For those not familiar with the long list of codenames in the Hadoop world, Spark is a general-purpose cluster computing system originally developed at the University of California, Berkeley and based on the Hadoop File System.

It can be used as an alternative data processor to Hadoop MapReduce and is said to be about 100 times faster than MapReduce when running in memory or ten times faster when running on disk.

While all of this is happening, Hive is data warehouse software that uses a SQL-like language to query data stored in Hadoop.

Both projects are important, with Spark seen by many as a potential successor to MapReduce and Hive viewed as a likely candidate for accomplishing SQL-on-Hadoop work.

By lifting Hive up on Spark, Cloudera is hoping to force some consolidation in the Hadoop ecosystem, and in doing so is placing less emphasis on one of Cloudera's own projects: Impala.

Justin Erickson, Cloudera's director of product management, said the company has decided to push Hive because it wants to "go and combine the forces of the Spark community with the Hive community to make batch processing in Hadoop faster."

"Overall, Hive is the standard choice for doing batch processing jobs on Hadoop right now," said Matt Brandwein, the company's head of product marketing.

"We want to cut the fragmentation in the community. People are getting a bit aware of the fact there are so many options for so many different objects. Spark is the successor," he added.

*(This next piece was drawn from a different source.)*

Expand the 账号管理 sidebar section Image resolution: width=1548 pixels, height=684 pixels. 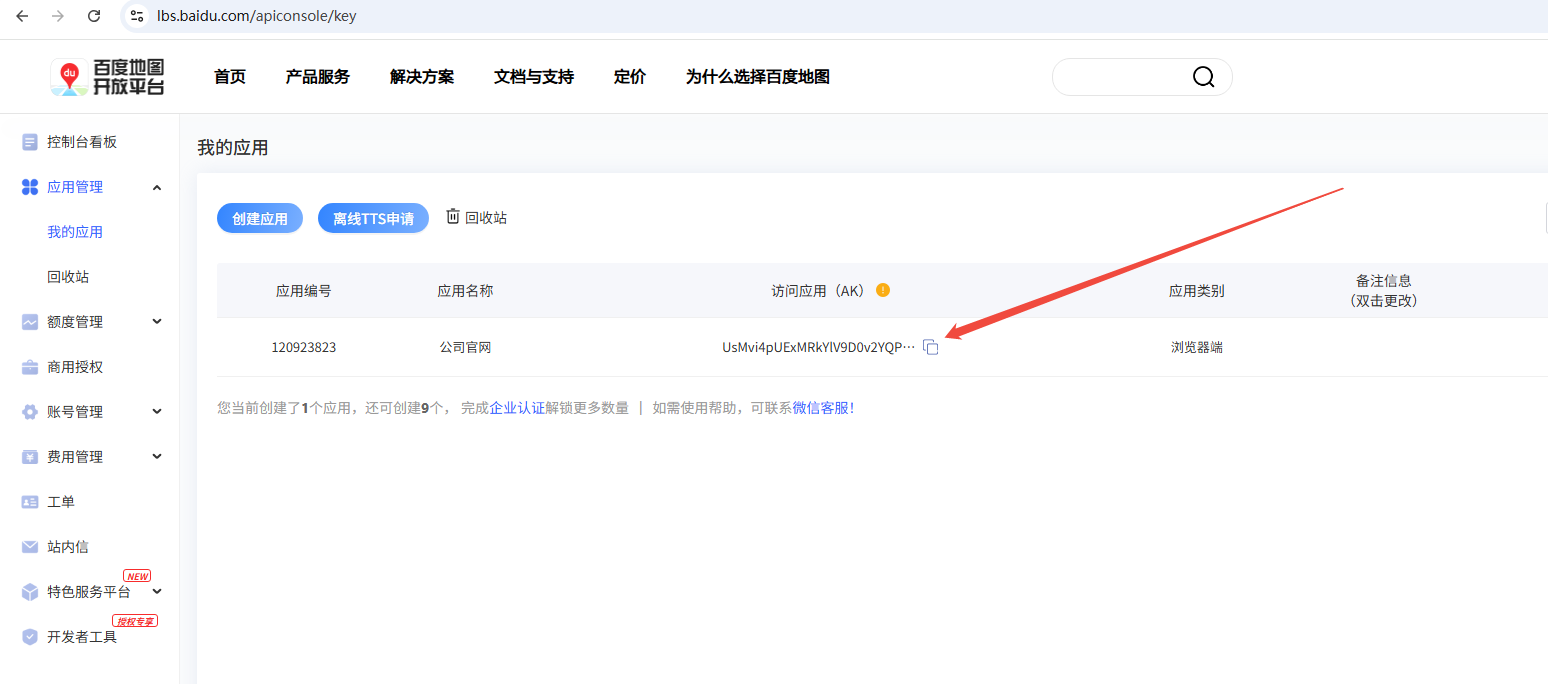[x=157, y=412]
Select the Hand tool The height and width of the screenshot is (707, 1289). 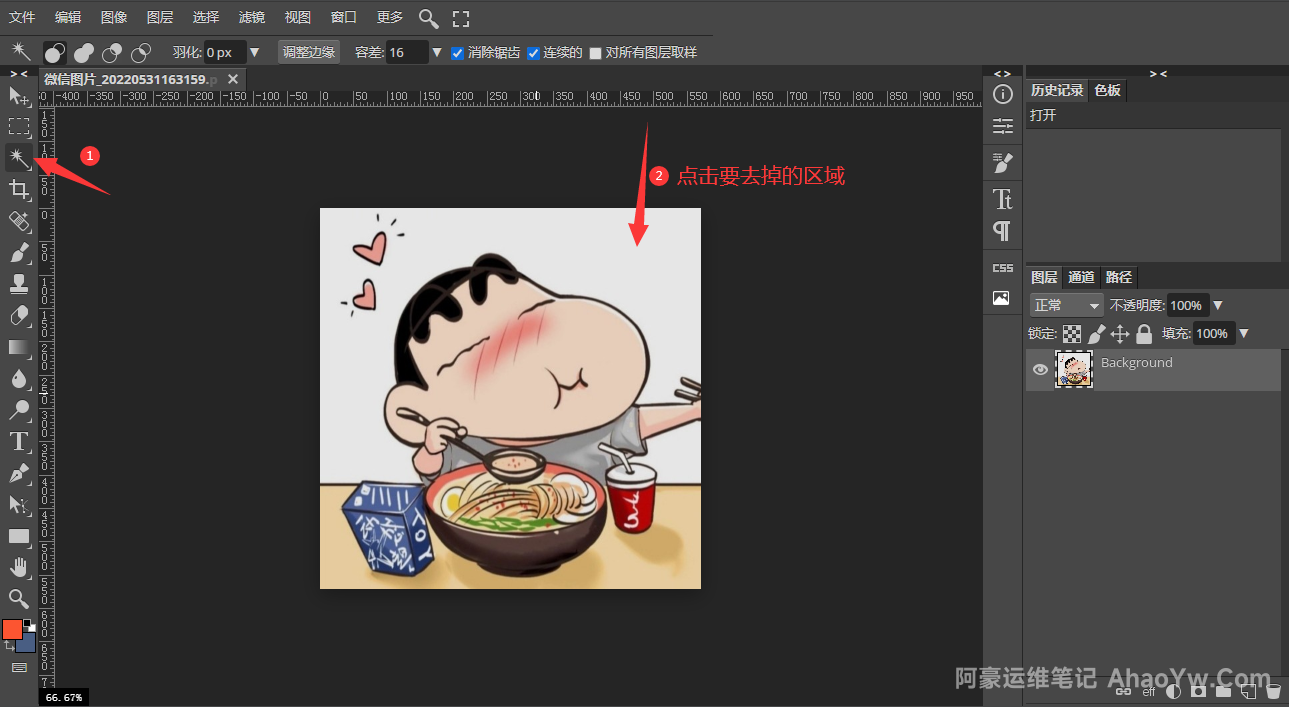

The move has big ramifications for the Hadoop ecosystem and for Cloudera itself. In the recent past, Cloudera has been skeptical of the value of Hive.

In a blog post late last year, Mike Olson, the company's chief strategy officer wrote-- "Decades of experience had taught people to expect real-time responses from their databases. Hive, built on MapReduce, simply couldn't deliver, and that was an issue for us."

To address the perceived shortcomings of Hive, Cloudera built its own software, Impala, but with the new partnership between Cloudera, IBM, MapR, Databricks and Intel, it seems like Cloudera has warmed up somehow to Hive and will use the technology as its main way of dealing with the wider Hadoop community, while still continuing to develop Impala as a way to generate some revenue.

Another little complication in this story is that there already is a Hive-on-Spark project called Shark. But Cloudera feels that Shark has diverged too much from the mainstream Hive.

"To be sure, Shark took an approach of replacing several key components of Hive, including the query planner and other elements of Hive," Cloudera said.

The result of this was that maintaining compatibility with Hive became very difficult as changes to Hive can not be transparently back-ported to Shark.

With the Hive-on-Spark approach, we are making a much more limited change to only the physical query planner, which means that the Hive community can make changes and add new functionality to Hive and have this transparently work with either Spark or MapReduce or Tez.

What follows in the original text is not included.